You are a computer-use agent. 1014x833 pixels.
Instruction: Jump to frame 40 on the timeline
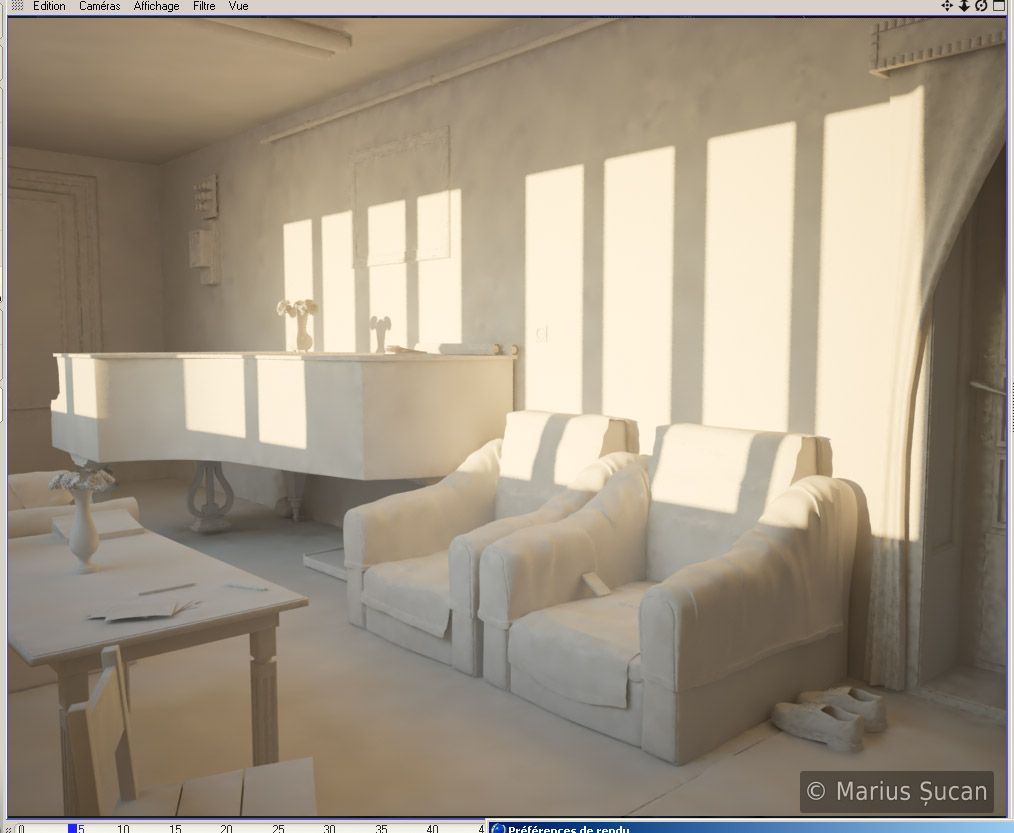pos(432,828)
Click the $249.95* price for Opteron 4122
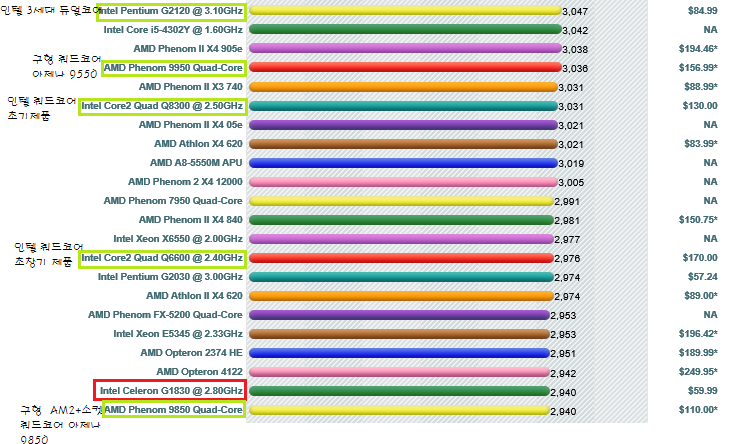The width and height of the screenshot is (747, 444). (x=697, y=372)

━━━━

The request | Copy all of the rows above word for word, leaving out the pictures.

Task result |
You are a computer-use agent. 1014x833 pixels.
Instruction: Jump to frame 40 on the timeline
pos(432,828)
Click the $249.95* price for Opteron 4122
The width and height of the screenshot is (747, 444). (x=697, y=372)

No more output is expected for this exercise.